The root cause is not the labels -- chances are if you were running a label you would make the same demands, since the law permits it.
Irrelevant, whether or not the law "allows" it.
As various legacy-media industries (and I don't mean just the RIAA here) slowly waste away to nothing, they have two choices - Find a way to make their product available on terms we can all agree to (and do so knowing how easily we can choose to simply pirate their content)... Or cease to exist.
The right to "past damages" doesn't matter if you have no future. These industries have a wide assortment of 3rd parties all but begging to solve their current problems for them with various forms of modern online distribution; Only stubbornness, and a near-suicidal insistance on maintaining some mythical "control" they lost over a decade ago, have kept such ventures from any chance of success.
So before you absolve the labels of blame in this matter - Ask yourself, would you, starving in the gutter, turn down a lifetime supply of Big Macs because you think the world "owes" you a home-cooked steak dinner?
in here : "The root cause is not the labels"
if they are making the same demands if the law permits it, they are the root cause.
Read radical news here
Are you... joking?
Or are you a RIAA marketing consultant?
This is a stellar piece of propaganda. Even the part about the kids wearing shabby clothing. Priceless.
Of course, if it's true, you need to get out of that business immediately.
I don't give a flying rats ass about piracy. The entire concept of purchasing information that is tied to a small piece of plastic is silly in the digital age, prima facie.
Your grandchildren will look at you funny when you suggest that one day, music could only be purchased on round pieces of plastic. They simply won't understand why something so trivial as "data" had to be purchased by means of a physical medium.
If you want to blame the decline of your business on digital music distribution, you would be accurate, but blaming it on piracy falls somewhere between a straw man and a red herring.
Lets look at reality.
Physical CD sales declined by 88 million from 2006 to 2007. (from 588 million to 500 million)
At the same time (2007), the iTunes music store sold about 1.8 billion tracks. They were thought to have about 60% of the market, indicating that there are about 3 billion tracks sold LEGALLY online.
So, a decline in 88 million plastic thingies sold... however, 3 billion tracks legally sold (for cash-money) online during the same period.
No, it is not really a piracy issue, it's merely a change in the distribution method of music.
You're on the wrong end of it.
Get out now.
FTFA: "The root cause is not the labels - chances are if you were running a label you would make the same demands, since the law permits it."
Unless, of course, you didn't. The law also permits playing a guitar exclusively in a soundproof booth in the middle of nowhere so that no one will ever be able to hear your music, much less consider purchasing it, which seems like the business model the major labels are moving towards.

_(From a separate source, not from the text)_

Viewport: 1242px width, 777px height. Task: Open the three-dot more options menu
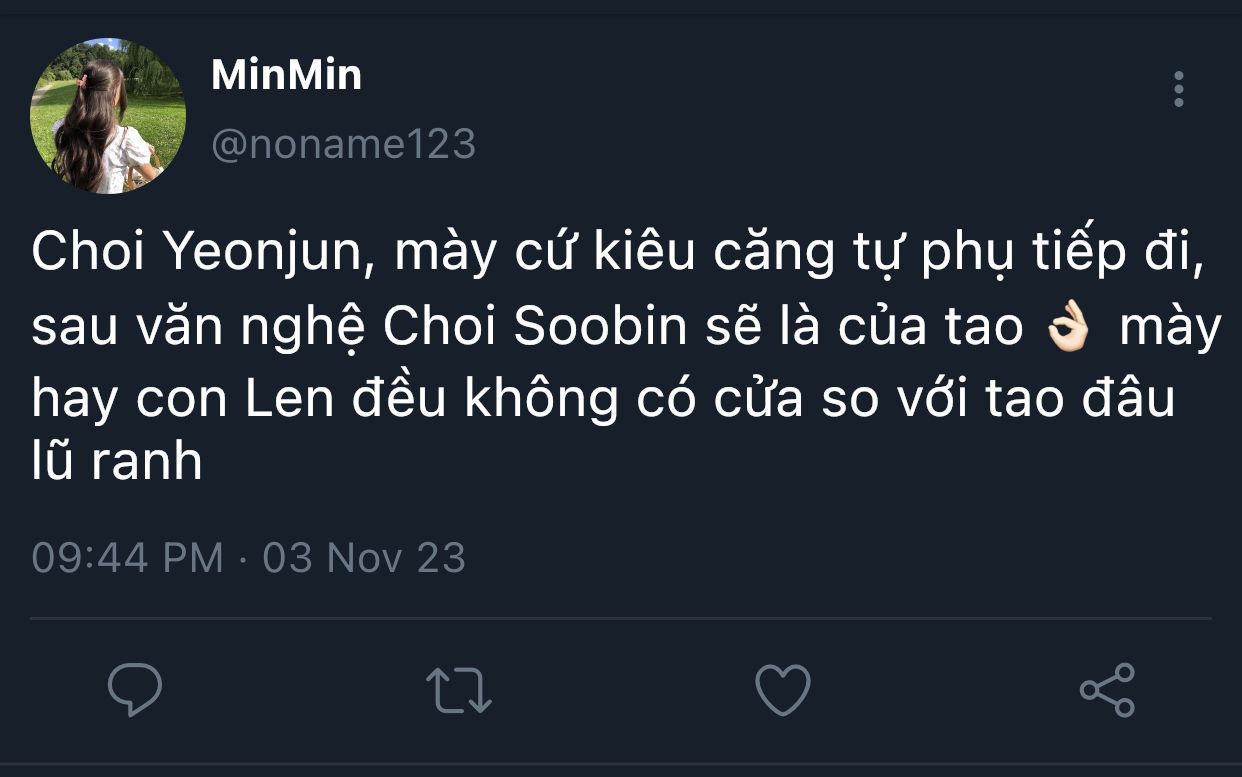1179,90
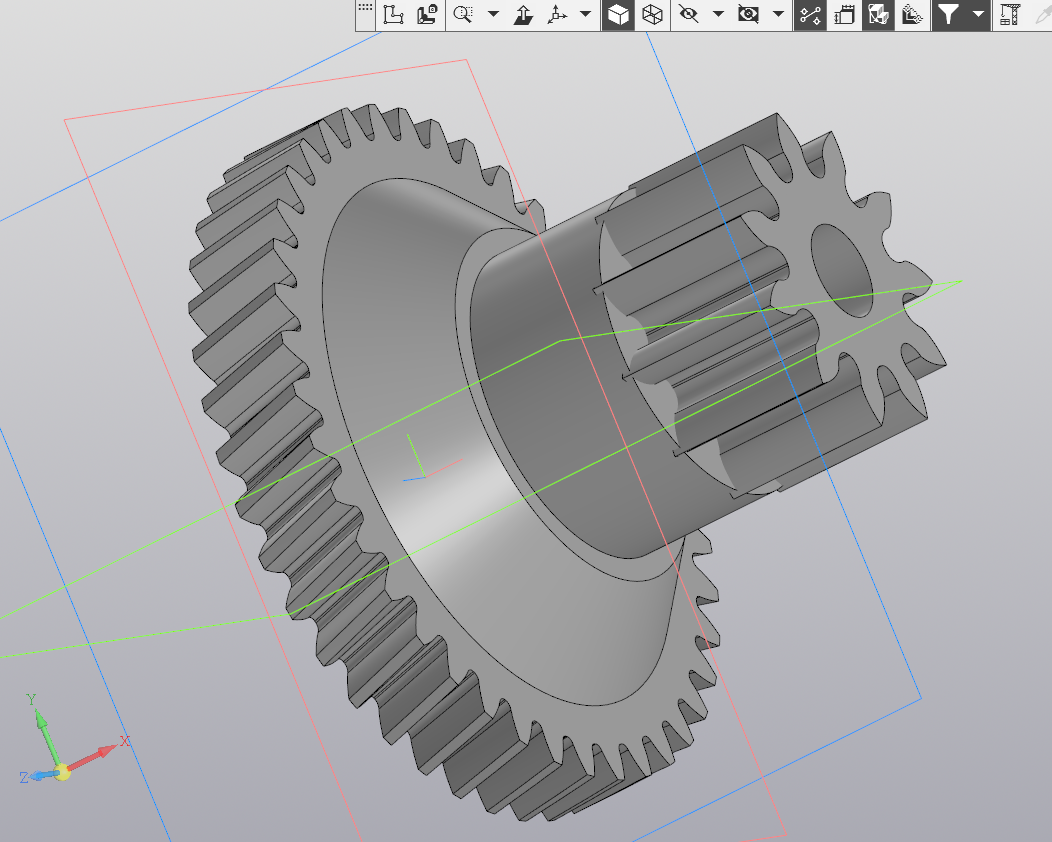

You could, for instance, start your own label specifically to avoid this, avoid DRM, allow anyone to stream your catalog as much as they want, offer a variety of formats and purchase options, etc. I think the law permits that too.
As for viability, it might have some issues, but Magnatune has been doing that for five years now and doesn't seem about to stop.
http://www.magnatune.com/
So if it is not strictly forbidden you MUST do it? That is a whole new twist and says more about him as a person then about the people who do it.
Don't fight for your country, if your country does not fight for you.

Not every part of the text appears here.